We're seeing a new type of revenue leader

Sales has historically rewarded the loudest voice in the room. The archetype of the bold closer has shaped expectations of what a CRO should look like - but modern enterprise sales are far more complex. In long, multi-stakeholder buying processes, closing is no longer a final act; it is a continuous discipline. That momentum is built from the first customer interaction and reinforced at every stage of the conversation. 

Today, revenue leaders are expected to be analytical, globally aware and operationally rigorous. They are measured not only on this quarter's numbers, but on whether growth can be repeated next year without burnout or instability.

This is not an action-hero role, it is about using data, models, analysis and commercial science to help our commercials leaders make the right decisions and select the right priorities on the ground in their markets.
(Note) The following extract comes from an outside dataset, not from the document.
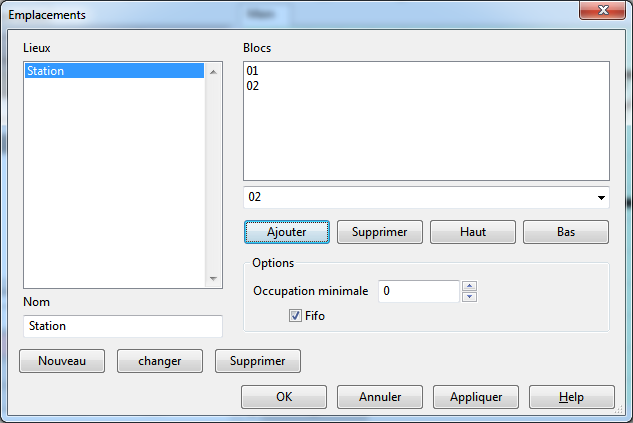The width and height of the screenshot is (633, 423).
Task: Delete the location with the bottom Supprimer
Action: (x=257, y=361)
It means working from the top of the funnel to the bottom with analytics - understanding funnel economics, ROI, CAC and where optimisation will drive the greatest impact. It means allocating resources to where the value truly sits, understanding commercial and sales funnel dynamics, and validating who our ICPs are so that GTM Investment delivers the best outcomes for the business. 

If the old mythology casts the CRO as a hero, the modern reality is much closer to an architect, accountable not for dramatic wins, but for strategically designing growth that endures.

The goalposts have already shifted. The question for fintech is whether it continues to celebrate mythology, or whether it recognises that sustainable growth is built on discipline, focus and collective execution. 

Revenue leadership has matured. The narrative around it should do the same.